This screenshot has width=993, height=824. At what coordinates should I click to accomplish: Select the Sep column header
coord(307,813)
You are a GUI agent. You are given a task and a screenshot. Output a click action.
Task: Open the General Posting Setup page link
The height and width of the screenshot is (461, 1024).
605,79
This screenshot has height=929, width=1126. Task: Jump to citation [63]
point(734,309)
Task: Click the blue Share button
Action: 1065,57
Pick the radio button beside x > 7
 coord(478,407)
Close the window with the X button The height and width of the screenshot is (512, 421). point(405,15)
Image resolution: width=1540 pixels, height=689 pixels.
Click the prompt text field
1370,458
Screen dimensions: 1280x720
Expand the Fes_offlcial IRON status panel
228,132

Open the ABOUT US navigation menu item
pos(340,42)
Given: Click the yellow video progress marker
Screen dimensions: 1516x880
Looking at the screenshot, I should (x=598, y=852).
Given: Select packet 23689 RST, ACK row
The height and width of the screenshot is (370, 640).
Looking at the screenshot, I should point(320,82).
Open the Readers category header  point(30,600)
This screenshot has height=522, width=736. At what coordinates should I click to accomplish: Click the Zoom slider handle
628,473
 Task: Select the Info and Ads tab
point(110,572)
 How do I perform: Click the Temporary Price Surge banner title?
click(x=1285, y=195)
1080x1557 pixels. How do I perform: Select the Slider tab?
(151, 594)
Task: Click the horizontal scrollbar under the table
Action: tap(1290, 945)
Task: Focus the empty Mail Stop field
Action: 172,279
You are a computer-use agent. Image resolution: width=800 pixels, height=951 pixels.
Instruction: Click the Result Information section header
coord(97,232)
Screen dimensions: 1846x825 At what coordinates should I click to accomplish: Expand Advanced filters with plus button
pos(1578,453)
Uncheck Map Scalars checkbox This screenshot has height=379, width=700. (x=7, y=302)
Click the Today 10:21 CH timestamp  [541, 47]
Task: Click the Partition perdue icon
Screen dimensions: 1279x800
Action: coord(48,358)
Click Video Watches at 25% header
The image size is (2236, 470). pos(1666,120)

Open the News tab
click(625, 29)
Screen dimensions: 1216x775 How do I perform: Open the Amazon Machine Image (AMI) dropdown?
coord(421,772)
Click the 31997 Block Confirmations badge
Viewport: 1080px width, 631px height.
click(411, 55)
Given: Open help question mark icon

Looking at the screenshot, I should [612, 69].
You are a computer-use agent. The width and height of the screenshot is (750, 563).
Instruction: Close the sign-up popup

- - -

** What to work on **
For every line above that holds the word "computer", report the whole line.

** The completed task **
You are a computer-use agent. Image resolution: width=800 pixels, height=951 pixels.
You are a computer-use agent. The width and height of the screenshot is (750, 563).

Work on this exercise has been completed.